Reinforcement learning is an area of Machine Learning. It is about taking suitable action to maximize reward in a particular situation. In this type of learning, we have an agent, which is allowed to interact with the environment. After any action taken by the agent in the environment, the environment will return a reward to the agent, and a new state of the environment. The agent will explore the whole environment using random moves in the beginning, and will gain some knowledge of the environment. After training, the agent will only make moves that will return high rewards.
Consider an environment of size 3x3, and the agent is a dog whose goal is to get to the bone and avoid the fire. First, we need to define actions that can be taken by our agent, states in the environment, and rewards. Our agent, the dog can move up, right, down, or left. There are 9 states, two of them are end states (Fire and Bone). The dog wll get a reward of 10 points if he successfully gets to the bone, and a reward of -10 if he falls in the fire.
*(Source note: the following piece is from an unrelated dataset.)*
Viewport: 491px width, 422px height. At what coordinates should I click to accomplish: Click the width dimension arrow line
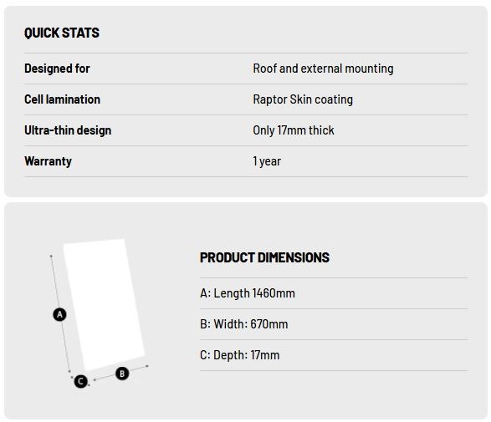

Q value or Quality value is used to determine the quality of an action at a state. Q value depends on the state and action. A high Q value for an action means that the end reward will be high if we take that action.
Q(State, Action) = Q Value
We need to learn these Q values for all the state-action pairs. The algorithm which is used to learn these values is called Q Learning. The skeleton learning equation in Q Learning is as follows:
New Q Value Q(State, Action) = Old Q Value Q(State, Action) + Reward for that action + Max Q Value Q(State, Action)
To get the new Q value for a state-action pair, we add the old value with the reward of that action, and the max Q value of the next state. We also use discounting reward which means that our agent wants to reward as soon as possible. Thus our end reward value of +10 will decrease with every step away from the end state. After using Q Learning, and applying a discount of reward we will get Q values as showing in the picture below. Now the dog will always take the shortest route to the bone.
For games with many states, we use a neural network to get Q Value for a state-action pair. This network is known as Deep Q Network or DQN. We can either of the following architecture of DQN, but the second one is preferred.
If we use first architecture, then for at a given state, we have to iterate through DQN n times, where n is the number of actions available for the agent.
If we use second architecture, then we have to iterate through DQN only one time, and we will get Q Values for all actions, among them we will choose the action with the highest Q value.
We want to iterate through DQN only one time because iterating through a Neural Network is a computationally expensive step, and it takes time to get output. Thus less iteration is preferred.
We have to create a bot for the Snake game. In the game of snake, the snake has to eat food to grow, and avoid hitting walls and eating itself. First, we have to define the actions, state, and rewards.
Snake can only move left, forward, or right. Snake can't move backward.
We can get the state of the game by just answering the following things:
- Is there a wall or snake body on the left?
- Is there a wall or snake body in front?
- Is there a wall or snake body on the right?
- Was snake moving up?
- Was snake moving right?
- Was snake moving down?
- Was snake moving left?
- Is the food left or right?
- Is the food up or down?
Assume the following state when snake is moving up.
- Is there a wall or snake body on the left? NO
- Is there a wall or snake body in front? NO
- Is there a wall or snake body on the right? YES
- Was snake moving up? YES
- Was snake moving right? NO
- Was snake moving down? NO
- Was snake moving left? NO
- Is the food left or right? Left
- Is the food up or down? Down
The agent will get +10 reward when the snake eats food, and -10 when the snake eats itself or hits the wall.